Although participants had no history of treatment failure, analysis of archived viral DNA in peripheral blood mononuclear cells (PBMCs) at baseline showed that 10% had intermediate or high-level resistance to rilpivirine and 8% had intermediate or high-level resistance to cabotegravir.
Ninety-nine per cent of participants were retained in the study and 82% received all their scheduled injections within seven days of the target injection date.
The primary outcome of the study was the proportion of participants who had viral load below 50 copies at week 48. The proportions in each arm with viral load below 50 copies at week 48 were almost identical: 96.9% in the injectable arm and 97.3% in the standard-of-care arm.
One case of confirmed virologic failure was observed at week 48, in a woman with no delayed injections and no baseline resistance mutations. Viral load rose to approximately 8000 copies/ml before resuppression on tenofovir disoproxil / lamivudine / dolutegravir. Resistance testing showed high-level resistance to rilpivirine and intermediate-level resistance to cabotegravir, but no dolutegravir resistance, at the time of viral rebound.
A second unconfirmed case of viral rebound was observed at week 48, in a man with no delayed injections and low-level rilpivirine resistance at baseline. He experienced viral load rebound to 44,000 copies/ml and had low-level resistance to rilpivirine, high-level resistance to cabotegravir and intermediate-level resistance to dolutegravir at the time of rebound. Unfortunately, this participant died of a non-HIV-related cause before resistance investigations were completed.
Three people in the cabotegravir / rilpivirine study arm experienced grade 3 or above adverse reactions that were classified as drug related: an injection-site nodule, increased LDL cholesterol, and proteinuria. Two people in the standard-of-care arm experienced grade 3 or above adverse reactions that were classified as drug related: decreased kidney function (eGFR) and increased blood glucose.
Seventy-three per cent of participants in the injectable treatment arm developed an injection site reaction (10% grade 2 or above).
Just over half of participants expressed satisfaction with their existing treatment at study entry.
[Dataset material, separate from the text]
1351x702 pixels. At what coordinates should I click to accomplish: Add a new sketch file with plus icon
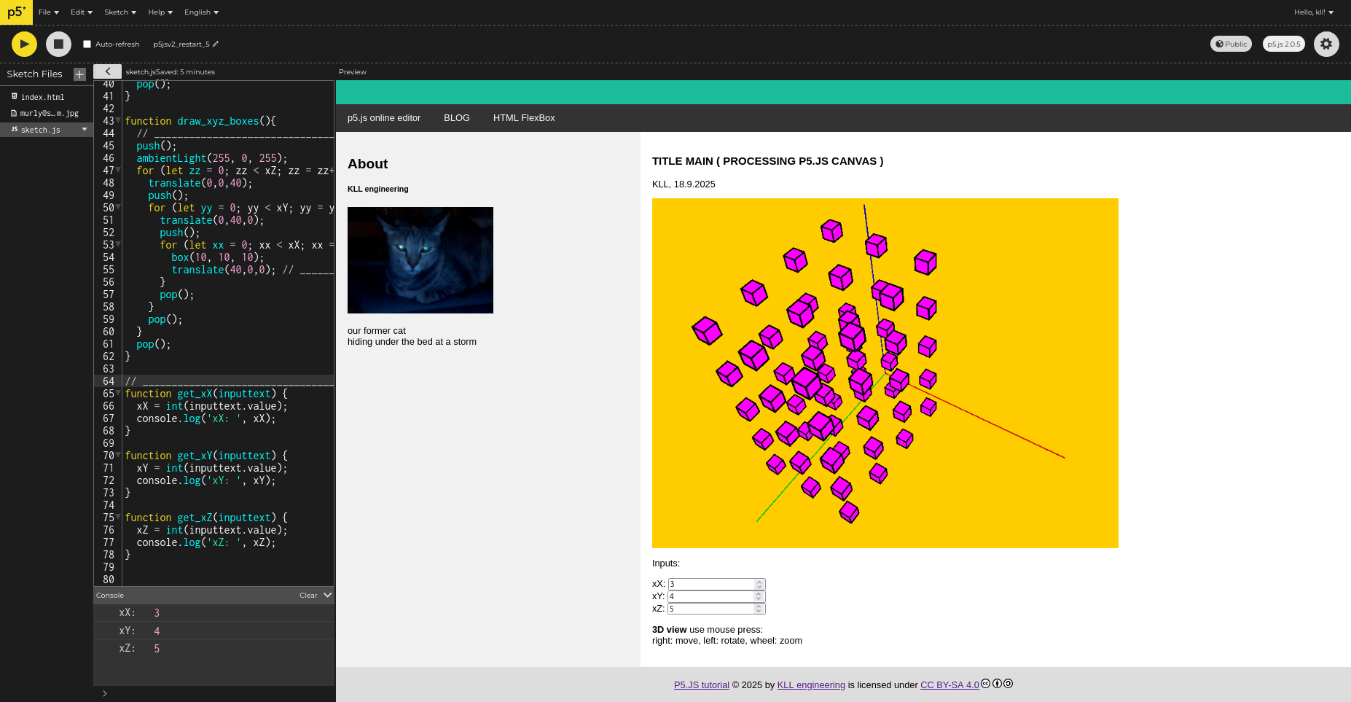pyautogui.click(x=79, y=74)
By week 48, treatment satisfaction had increased by 28% in the injectable arm compared to 17% in the standard-of-care arm, a significant treatment difference of 10% (p<0.001).
Asked why the viral suppression rate was so high, given the archived rilpivirine resistance and high proportion of participants with subtype A1 virus, Professor Paton said that more work is needed to understand the relationship between archived resistance and treatment response to cabotegravir and rilpivirine. He said that although they had been concerned that subtype A1 might prove less susceptible to cabotegravir in the same way as subtype A6, the results of the study show that subtype A1 is sufficiently different from A6 to be susceptible to cabotegravir.
“This is a great study to show that it is [subtype] A6, not A1” that has a reduced response to cabotegravir, commented Professor Jonathan Schapiro of the National Hemophilia Center, Israel.
The findings of CARES are an “essential first step in discussing the role of injectable cabotegravir and rilpivirine,” said Paton, “but there are so many things we need to do before this would translate into a World Health Organization public health recommendation.”
As for who injectable treatment might be suitable for in African treatment programmes, “you have a public health approach to treatment that people really want”. Apart from people with hepatitis B, “it is hard to see who wouldn’t be eligible,” Professor Paton told a question-and-answer session after his presentation.
Kityo CM et al (presenter Paton N). Randomized trial of cabotegravir and rilpivirine long-acting in Africa (CARES): week 48 results. 31st Conference on Retroviruses and Opportunistic Infections, Denver, abstract 122, 2024.